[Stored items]
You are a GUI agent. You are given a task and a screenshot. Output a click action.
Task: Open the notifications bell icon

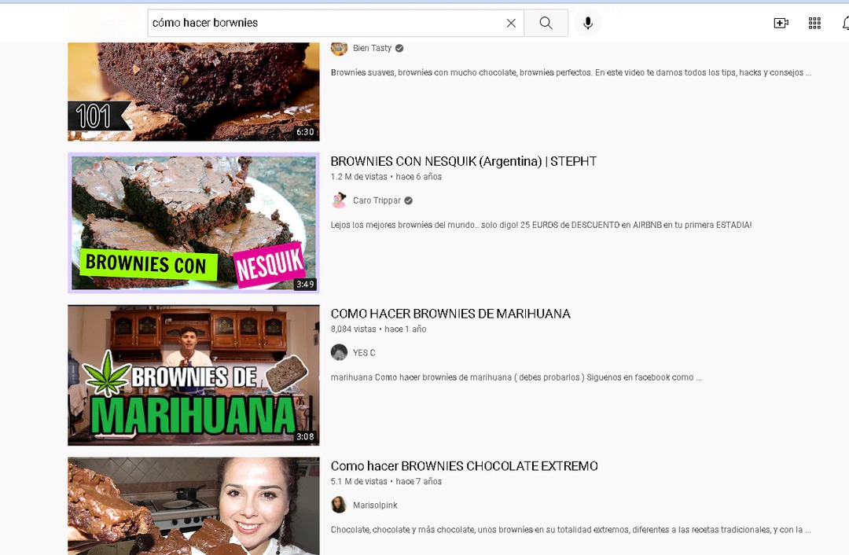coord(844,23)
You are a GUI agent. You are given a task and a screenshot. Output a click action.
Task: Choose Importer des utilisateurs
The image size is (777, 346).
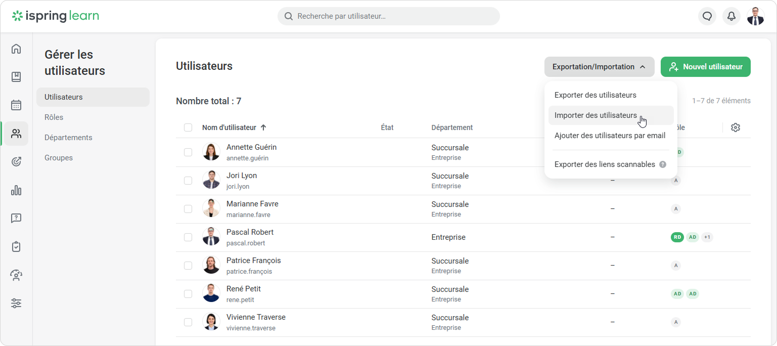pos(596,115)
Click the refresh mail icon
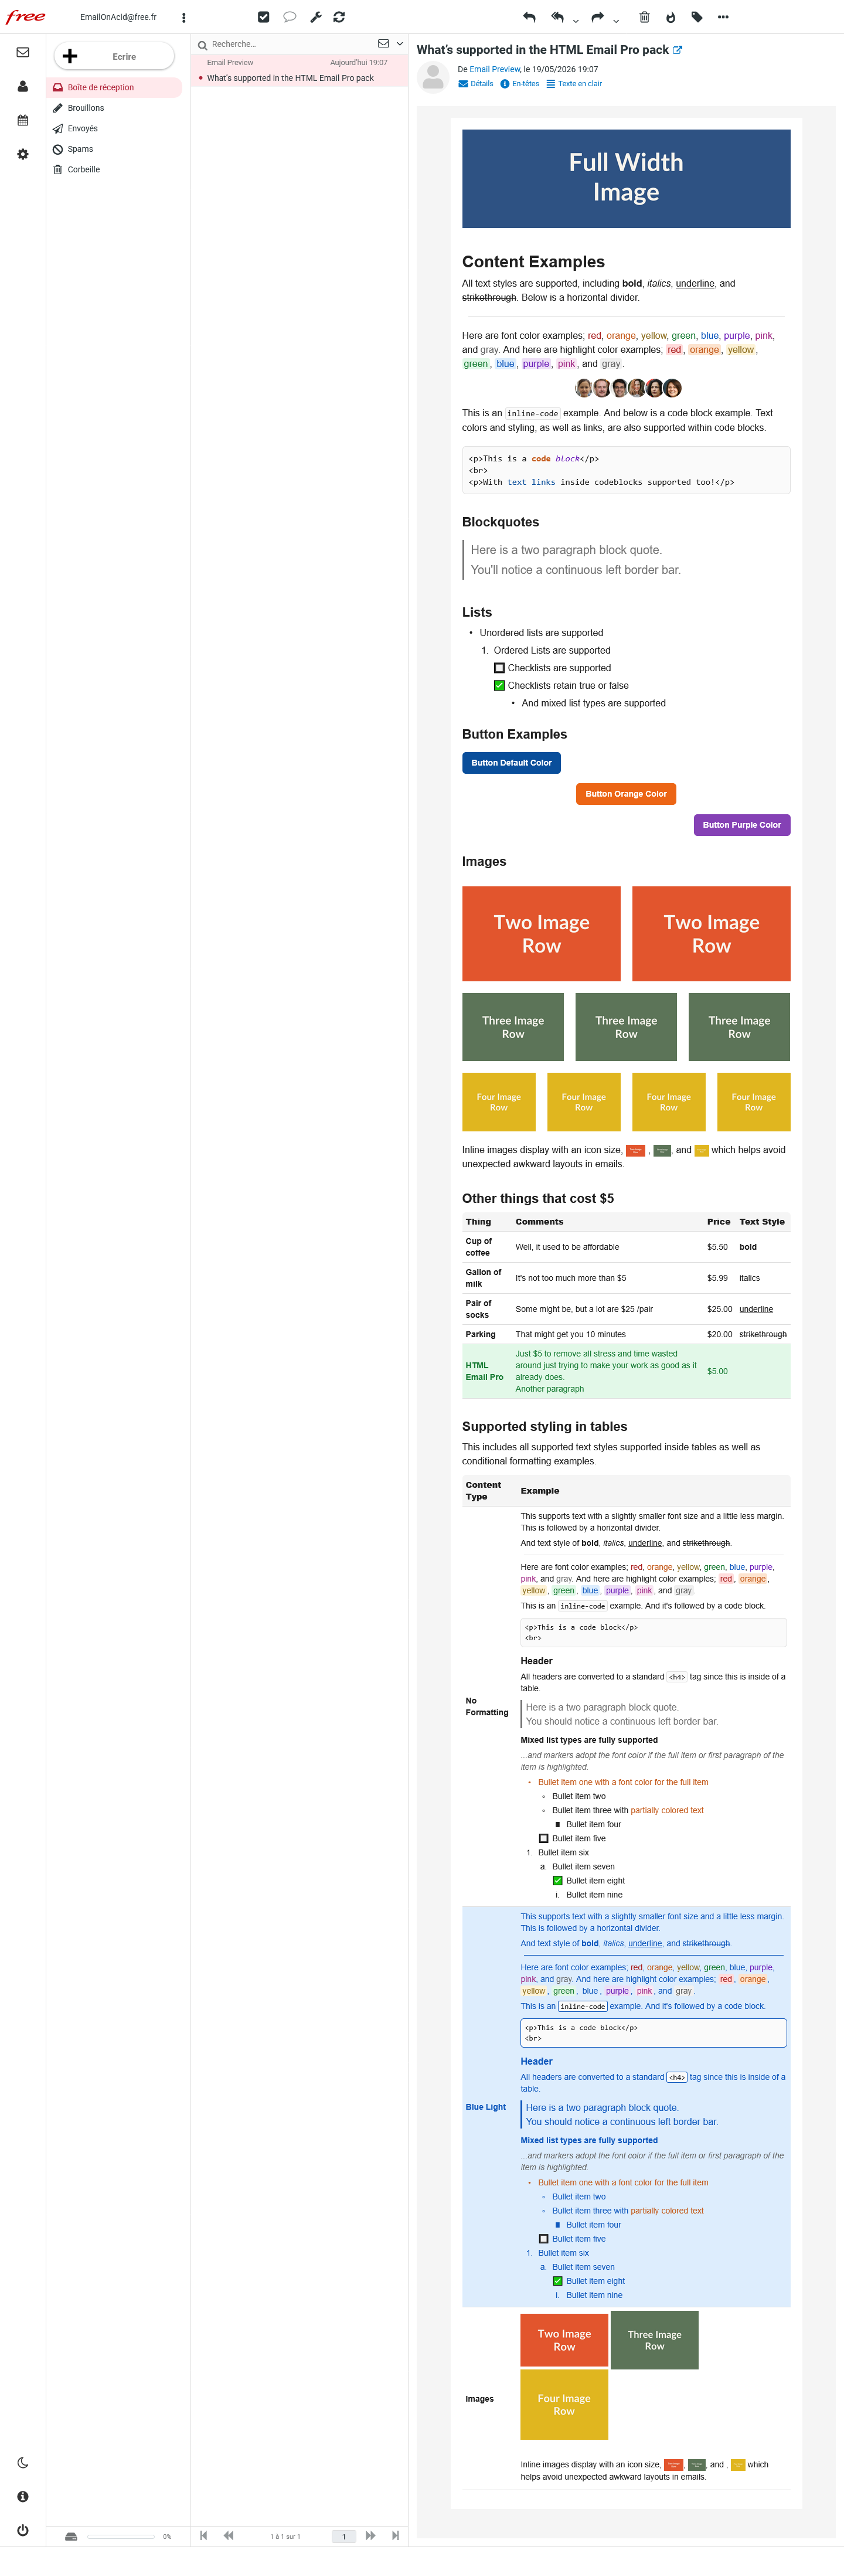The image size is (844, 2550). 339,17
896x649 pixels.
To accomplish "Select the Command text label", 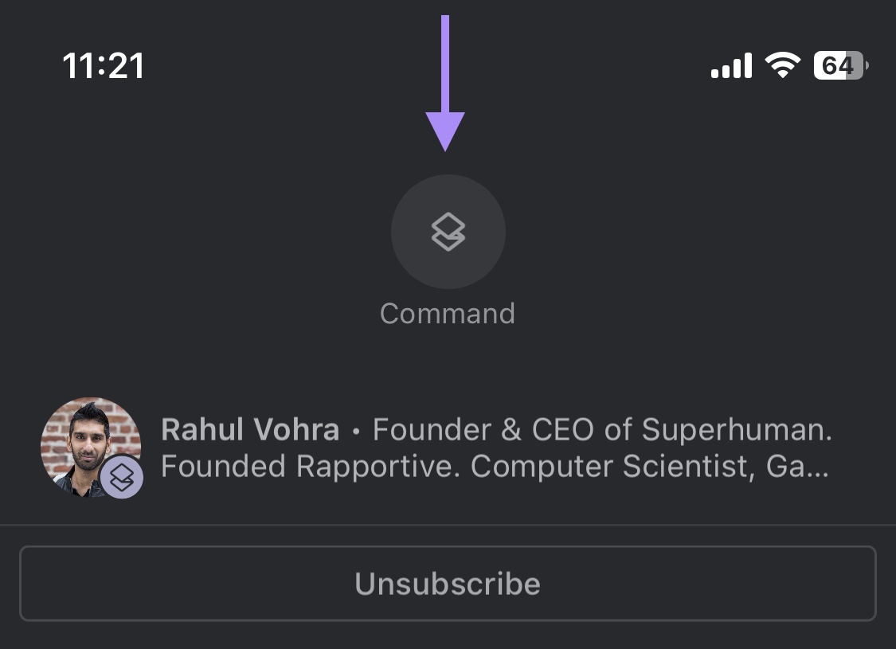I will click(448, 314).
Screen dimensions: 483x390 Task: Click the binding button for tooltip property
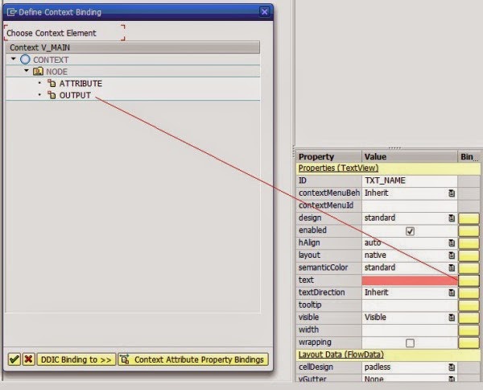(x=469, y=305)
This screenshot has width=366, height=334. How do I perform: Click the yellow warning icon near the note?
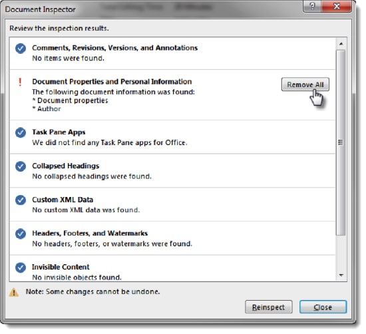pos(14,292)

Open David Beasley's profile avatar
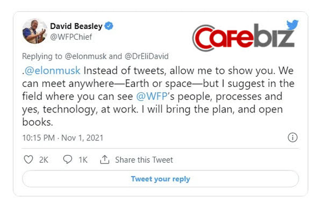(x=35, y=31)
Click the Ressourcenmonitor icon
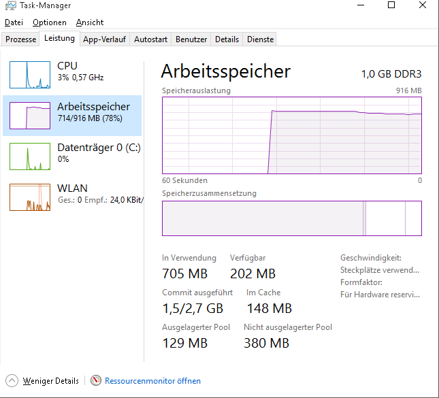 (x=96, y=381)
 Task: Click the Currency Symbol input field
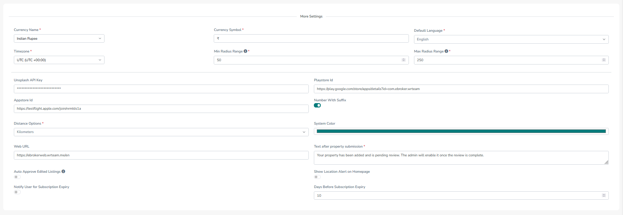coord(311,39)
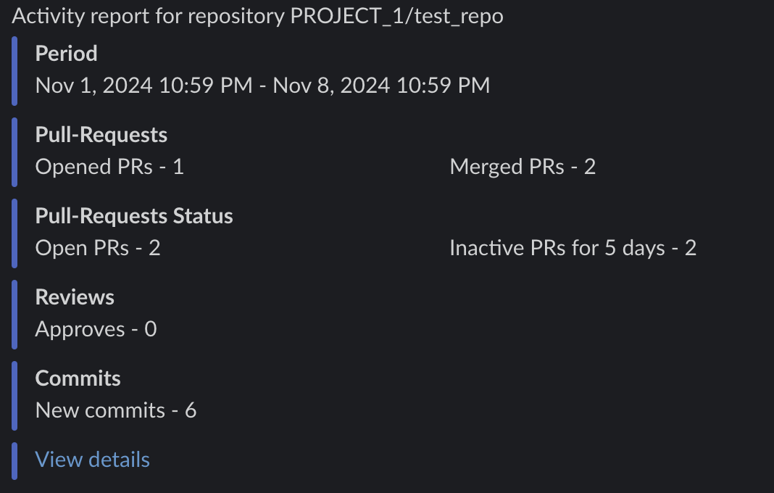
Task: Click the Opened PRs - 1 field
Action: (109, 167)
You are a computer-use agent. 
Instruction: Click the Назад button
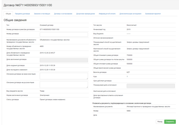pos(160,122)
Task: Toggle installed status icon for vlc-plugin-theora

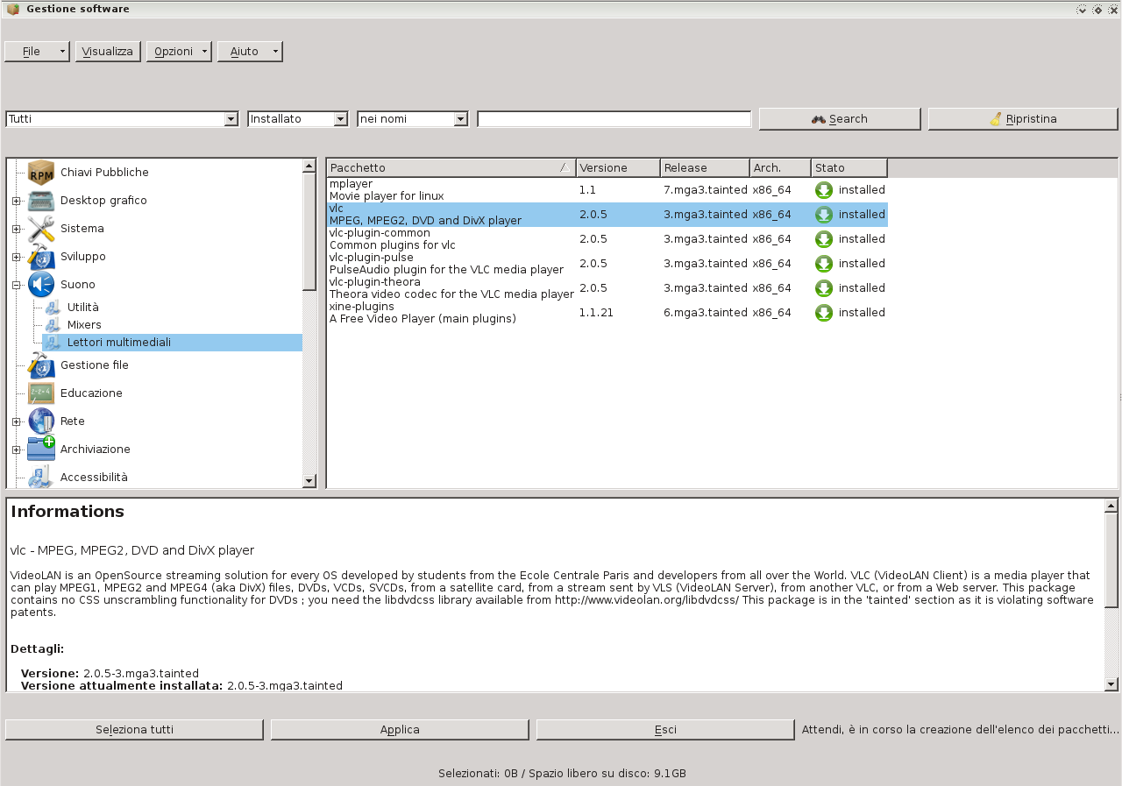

*EXERCISE DIRECTIONS*: Each line from the line containing "Open David Beasley's profile avatar" through the final line of the data above must be retyped exactly; nothing else, and no pictures, may appear.

*TASK OUTPUT*:
Open David Beasley's profile avatar
(x=35, y=31)
Click the Ressourcenmonitor icon
 (x=96, y=381)
 Task: Click the Currency Symbol input field
coord(311,39)
Task: Click the Opened PRs - 1 field
Action: (109, 167)
You are a computer-use agent. 
Instruction: Click the Назад button
pos(160,122)
Task: Toggle installed status icon for vlc-plugin-theora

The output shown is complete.